Il y a une autre raison pour laquelle éviter les biais est importante : en plus du risque de discrimination et d’abus, la performance de la solution est également importante. Van Hessen : « Si l’IA est développée à partir d’un ensemble de données qui n’est pas représentatif de la réalité et que les développeurs l’utilisent largement, la solution ne fonctionnera finalement pas si bien. Si vous développez de la reconnaissance vocale sans inclure les Ukrainiens qui parlent en français, alors la solution ne fonctionne pas pour l’ensemble de la société. »

Van Hessen souligne que ce problème existe déjà : après tout, la reconnaissance vocale ne fonctionne pas aussi bien avec les personnes très âgées, les enfants et les étrangers qui ne parlent pas français comme langue maternelle, simplement parce que ces groupes ne sont généralement pas impliqués dans l’entrainement de l’outil de reconnaissance de la parole. « Si nous voulons rendre la reconnaissance vocale plus inclusive, les données vocales de tous les groupes qui parlent français doivent également être pris en compte. Et ce processus ne s’arrête jamais, car de « nouvelles personnes francophones arrivent », de sorte que la langue est en constante évolution.

Tout commence par un bon entraînement

Les données utilisées pour l’entraînement de l’IA doivent donc être représentatives des groupes cible. Ces groupes cible peuvent également changer dans le temps et l’IA doit également être entraînée pour eux, selon Arjan Van Hessen. « Pour le RGPD, votre voix est désormais considérée comme une donnée personnelle spéciale car c’est une donnée biométrique qui peut être utilisée pour une identification unique. Cela complique d’autant plus l’amélioration de la technologie de reconnaissance vocale. Vous ne voulez pas laisser la création et l’amélioration de technologies inclusives à Microsoft ou Google exclusivement. »

Renforcer l’expertise

Arjan Van Hessen pense que ce serait une bonne idée s’il y avait plus d’expertise dans les organisations pour superviser leur propre collecte de données et ce qui en est fait. « Sinon, vous obtenez des situations où les choses peuvent devenir incontrôlables si vous n’examinez pas de près comment sont collectées les données et votre méthode d’analyse. Évaluer les méthodes utilisées par les experts, apprendre d’eux, cela arrive trop peu souvent à mon avis. Considérez la relation entre la nature et la qualité des résultats et l’ensemble des données. J’entends de plus en plus souvent de jeunes data scientists dire qu’ils ont du mal à convaincre leurs managers de pourquoi quelque chose fonctionne bien ou non ou pourquoi quelque chose n’est pas statistiquement responsable. » Bien sûr, les managers auront progressivement une meilleure compréhension des données, des algorithmes et de l’IA, mais cela aiderait énormément à faire un peu plus de progrès dans ce domaine, selon Van Hessen.

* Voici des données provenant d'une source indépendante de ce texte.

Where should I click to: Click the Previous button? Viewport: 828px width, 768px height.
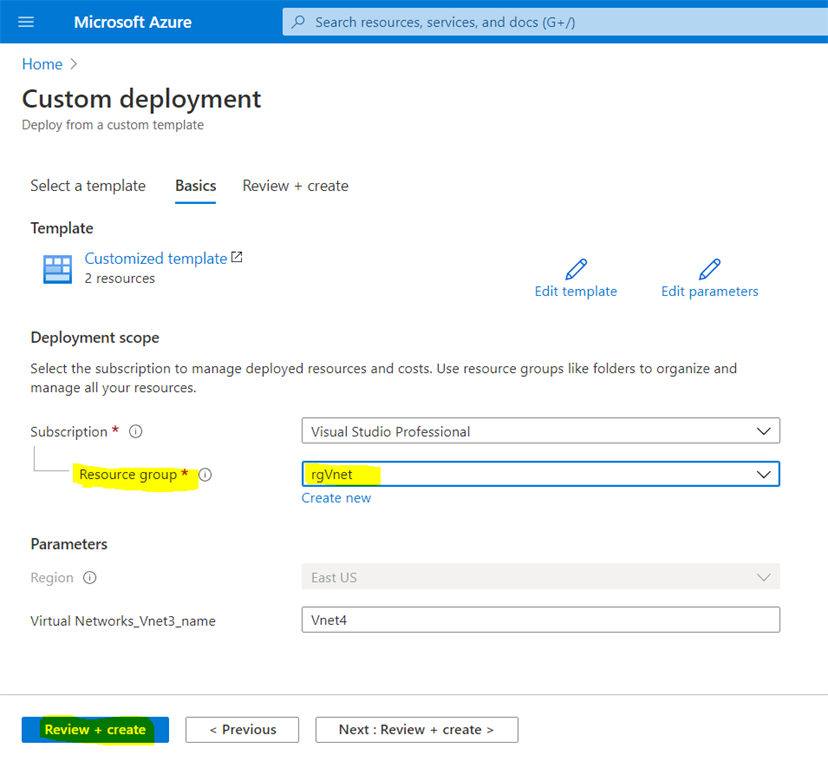point(242,730)
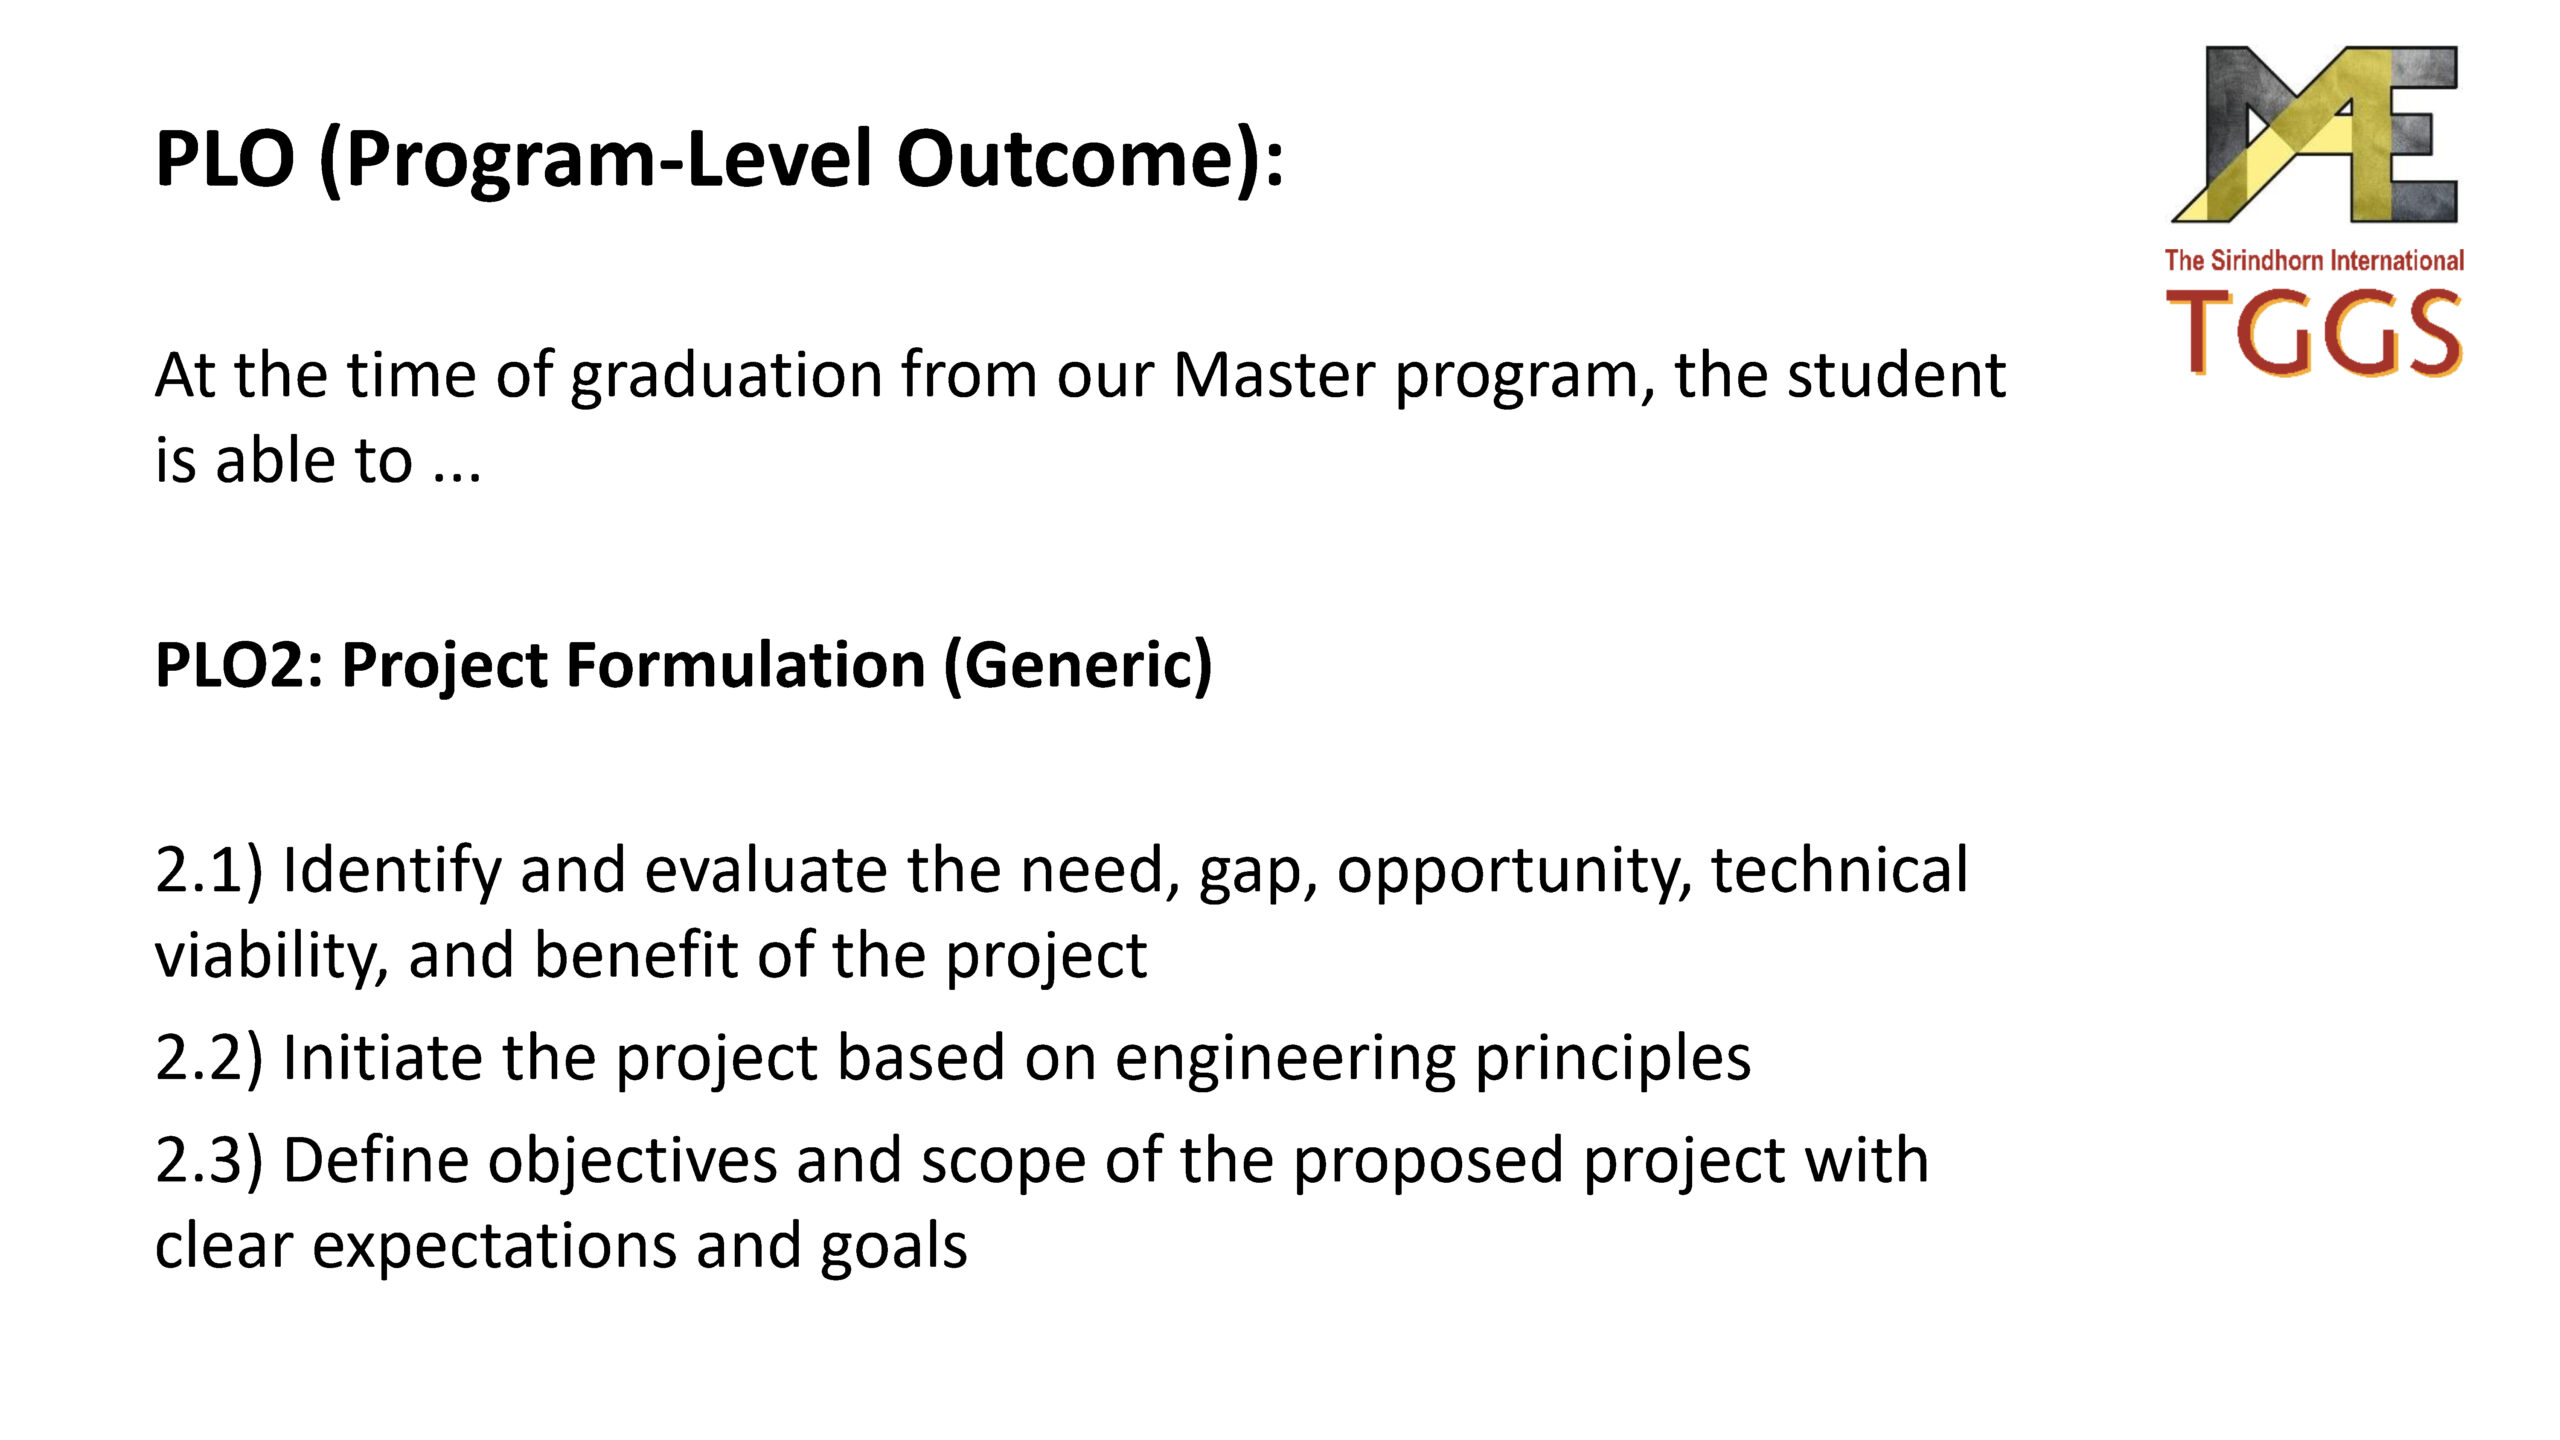2560x1440 pixels.
Task: Click the '2.2)' item number
Action: click(209, 1058)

Que faut-il prendre en compte ?

Revenons aux inévitables lois et réglementations. Pour les consommateurs, cela pourrait prendre la forme de notifications comme pour les cookies : bientôt, vous devrez peut-être aussi cliquer sur une notification d’IA d’un chatbot. « La question est de savoir ce que le consommateur obtiendra réellement en termes d’explications. Et si cette explication sera bien comprise. Bien sûr, offrir un choix est toujours préférable. Mais une notification supplémentaire peut également conduire à accroître la « fatigue du consentement », craint M. Weij, « le moyen devient alors pire que la fin ».

Il y a de fortes chances que les nouvelles réglementations créent beaucoup de travail supplémentaire pour les entreprises – et un paradis pour les avocats, selon Menno Weij. En ce qui concerne le développement d’applications de bas niveau – pensez aux chatbots low-code, qui peuvent facilement être intégrées au centre de contact – il est convaincu que les lois et réglementations actuelles suffisent. « Bien sûr, les développeurs d’applications low code doivent également suivre les règles de conformité. Les entreprises qui n’auront pas mis de l’ordre dans leur gouvernance dans ce domaine et qui auront des applications low-code développées et déployées sans réfléchir auront tôt ou tard des comptes à rendre. »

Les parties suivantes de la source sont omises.